EXCERTO DO DOCUMENTO:
>>>>

Sunday, March 16, 2014

Sinais distintivos

Há meia dúzia de dias uma pessoa cuja opinião prezo lançou a seguinte pergunta aos membros de um grupo que se costuma reunir regularmente:
- Algum de vocês indica expressamente no facebook que é católico?
Ao que respondi lesto:
- Eu não, e até acho isso um bocado chungoso.
O que fui dizer! Claro está que se levantaram ato imediato vozes contra semelhante afirmação.
Adiante… o certo é que a tal pessoa nos deixou à guisa de conselho a seguinte sugestão:
- Pensem um bocado nisso.
E eu pensei, no caminho de regresso a casa, debaixo da lua cada vez mais cheia que iluminava francamente o meu itinerário até à Solum.
“Se calhar chungoso não exprime exatamente o que eu queria dizer” – magicava para comigo – “Mas como diabo conseguirei explicar o quão desnecessário me parece ser andarmos a propalar confissões religiosas em perfis do fb?”.
Ora, sempre me ensinaram que nos momentos em que se torna difícil fornecer de imediato um esclarecimento coerente devemos tentar fazê-lo por aproximações. Trata-se de uma técnica a que recorro com bastante frequência e que geralmente funciona.
Pois bem… para mim indicar expressamente um credo no perfil de fb parece-me… redundante. Isso mesmo, redundante. Isto porque a meu ver a simpatia ou adesão a uma dada confissão deve-se espelhar mais na personalidade do “titular” do perfil – e consequentemente no seu mural – do que em declarações enfáticas. Caso contrário não se cairá no risco de chover no molhado?
Vamos lá ver se consigo explicar a minha tese através das tais aproximações, mesmo que recorra a exemplos intencionalmente exagerados. Vêm-me desde logo à cabeça três ilustrações possíveis.
Por um lado, os cartões dos bancos. Todos nós os temos (mais ou menos dourados) e os usamos quotidianamente. Assim sendo, creio que não há ninguém que tenha conseguido escapar à conversa dos títulos académicos:
- Sr… dr?
- Sim?
- Hummm… Sr? Dr?
- Ah… desculpe, não tinha percebido a pergunta. Bom, sou licenciado em ***
- Portanto, dr…
- Sim, mas olhe… não quero que me ponha nada disso no cartão! Basta o meu nome… quero SÓ o meu nome!
Mas o interlocutor prossegue, sereno:
- E é dr. ou dooooouutor?
- Só dr.
- Mas com esperança de vir a ser dooooouutor?
- Sim, sim.
- Então já sabe: mal tenha o grau, vem logo cá para fazermos a modificação.
- Mas qual modificação? Ouça… eu quero só o nome!
Nada feito. Quando duas semanas o cartão chega percebemos que em vez de Manuel, Joaquim ou Serafim nos chamamos Dr.!

<<<<

REQUISITOS DAS TAREFAS:
1 - Diz se cada afirmação concorda com o texto sobre indicar a religião no perfil do facebook, respondendo sim ou não e citando as palavras do texto que o decidem: (a) Quem escreve respondeu que indica no facebook que é católico. (b) Quem escreve pensou no assunto no caminho de regresso a casa. (c) Quem escreve diz que lhe ocorrem três ilustrações possíveis.
2 - Escreve a continuação do texto sobre indicar a religião no perfil do facebook, a partir da última frase apresentada.

[Entradas para localizar texto e elementos]
>>>>

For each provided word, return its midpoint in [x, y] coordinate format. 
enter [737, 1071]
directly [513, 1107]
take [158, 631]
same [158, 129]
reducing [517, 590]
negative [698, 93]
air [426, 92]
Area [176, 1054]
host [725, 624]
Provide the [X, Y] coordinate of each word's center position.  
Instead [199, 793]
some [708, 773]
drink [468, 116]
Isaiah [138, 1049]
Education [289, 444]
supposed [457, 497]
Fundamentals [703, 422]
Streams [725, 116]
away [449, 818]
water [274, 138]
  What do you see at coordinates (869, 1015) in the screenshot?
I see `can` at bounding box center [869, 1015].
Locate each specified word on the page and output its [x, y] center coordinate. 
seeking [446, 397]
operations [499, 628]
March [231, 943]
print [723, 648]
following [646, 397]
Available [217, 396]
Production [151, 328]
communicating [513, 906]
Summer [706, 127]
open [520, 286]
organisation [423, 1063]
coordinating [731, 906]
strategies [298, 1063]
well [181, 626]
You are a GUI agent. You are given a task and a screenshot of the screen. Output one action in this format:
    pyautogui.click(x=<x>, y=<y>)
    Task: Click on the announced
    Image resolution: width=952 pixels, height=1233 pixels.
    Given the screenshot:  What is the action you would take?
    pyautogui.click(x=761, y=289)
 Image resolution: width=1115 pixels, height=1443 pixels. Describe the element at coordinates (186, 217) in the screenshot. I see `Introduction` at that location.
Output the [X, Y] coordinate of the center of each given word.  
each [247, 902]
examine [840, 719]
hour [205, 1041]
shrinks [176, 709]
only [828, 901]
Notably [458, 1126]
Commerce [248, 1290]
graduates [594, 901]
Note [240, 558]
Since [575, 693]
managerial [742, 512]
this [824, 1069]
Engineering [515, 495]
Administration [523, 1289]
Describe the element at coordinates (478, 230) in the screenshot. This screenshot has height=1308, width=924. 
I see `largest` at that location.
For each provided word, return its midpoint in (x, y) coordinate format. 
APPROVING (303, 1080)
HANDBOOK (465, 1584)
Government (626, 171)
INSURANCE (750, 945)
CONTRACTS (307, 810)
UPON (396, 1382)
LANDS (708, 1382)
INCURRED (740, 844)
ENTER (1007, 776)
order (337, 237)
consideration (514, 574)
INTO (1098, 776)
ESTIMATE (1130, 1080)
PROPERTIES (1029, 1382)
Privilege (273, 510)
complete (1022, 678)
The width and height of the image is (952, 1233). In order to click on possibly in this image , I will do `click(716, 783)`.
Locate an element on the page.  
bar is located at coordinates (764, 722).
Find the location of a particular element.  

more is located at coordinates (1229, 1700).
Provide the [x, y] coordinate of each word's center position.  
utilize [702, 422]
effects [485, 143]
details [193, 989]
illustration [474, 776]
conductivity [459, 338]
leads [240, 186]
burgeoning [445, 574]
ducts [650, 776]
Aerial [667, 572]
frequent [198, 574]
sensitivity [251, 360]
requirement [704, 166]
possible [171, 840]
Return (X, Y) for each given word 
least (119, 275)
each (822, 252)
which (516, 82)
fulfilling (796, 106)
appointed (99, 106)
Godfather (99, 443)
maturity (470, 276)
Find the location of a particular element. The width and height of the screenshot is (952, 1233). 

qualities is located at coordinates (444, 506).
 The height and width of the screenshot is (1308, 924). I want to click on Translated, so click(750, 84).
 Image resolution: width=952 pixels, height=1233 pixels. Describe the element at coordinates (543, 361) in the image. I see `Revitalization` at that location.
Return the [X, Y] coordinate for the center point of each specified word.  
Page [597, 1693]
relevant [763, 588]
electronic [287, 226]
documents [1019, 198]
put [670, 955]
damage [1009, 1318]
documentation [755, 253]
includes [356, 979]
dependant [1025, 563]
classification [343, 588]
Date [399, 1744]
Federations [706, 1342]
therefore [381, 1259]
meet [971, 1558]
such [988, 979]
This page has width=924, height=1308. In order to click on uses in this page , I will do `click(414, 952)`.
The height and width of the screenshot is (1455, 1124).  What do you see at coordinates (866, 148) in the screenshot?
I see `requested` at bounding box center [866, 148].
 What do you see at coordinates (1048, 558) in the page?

<<<<

RESPOSTAS ESCRITAS:
1 -
(a) Não: «Eu não, e até acho isso um bocado chungoso.»
(b) Sim: «E eu pensei, no caminho de regresso a casa»
(c) Sim: «Vêm-me desde logo à cabeça três ilustrações possíveis.»

2 -
Ora, eu sou suficientemente confiante em mim mesmo e no Google para ter a certeza de que quem estiver interessado consegue facilmente saber qual é o meu historial académico sem necessidade de espreitar para o cartão do banco. Espero que isso seja óbvio para os que me conhecem pessoalmente e sei que os que não têm essa oportunidade (ou não a querem ter) o podem descobrir num breve mergulho de meia dúzia de segundos na web.
Por outro, as bolas do geneall. Bom, nem todos as conhecerão. O geneall é o que o nome indicia: um site dedicado à genealogia que tem vindo a conhecer bastante aceitação junto do público em geral. Um dos seus atrativos é fornecer uma interessante, útil e gigantesca base de dados da qual constam largos milhares de portugueses. Mais polémica foi a inclusão de umas bolas coloridas junto dos que tivessem um avoengo conhecido comum. Uma bola por cada avô famoso. Mas são uns avós tãaaaao ilustres e tãaaaao remotos que já ninguém sente qualquer ligação a esses augustos personagens. Vejam o caso da minha pessoa, da minha mana e dos nossos primos. Temos cinco contas coloridas a adornar a nossa página: uma bola amarela pelo “avô” Carlos Magno, uma azul escura pelo “avô” Hugo Capeto, outra azul clara pelo “avô” Afonso Henriques, uma verde pelo “avô” Fernando I de Leão e Castela e ainda uma vermelha pelo “avô” Guilherme I de Inglaterra. Não julguem que há aqui qualquer ponta de vaidade. Por razões puramente matemáticas (já tentaram calcular quantos 9ºs avós tem cada um de nós, por exemplo?) quase toda a gente descende por algum ramo destes troncos ilustres. Ou seja, as bolas coloridas estão ao alcance da generalidade – e ainda bem, pois animam os perfis. Para que servem então as bolas? Lá está: para nada. Entre os que, como eu, gostam e se dedicam à genealogia elas são absolutamente inúteis (nós sabemos ou conseguimos saber facilmente quem descende de quem). Para os que olham com desconfiança ou indiferença os estudos linhagísticos podem até tornar-se fonte desnecessária de irritação. Para os ignorantes, são incompreensíveis e disparatadas.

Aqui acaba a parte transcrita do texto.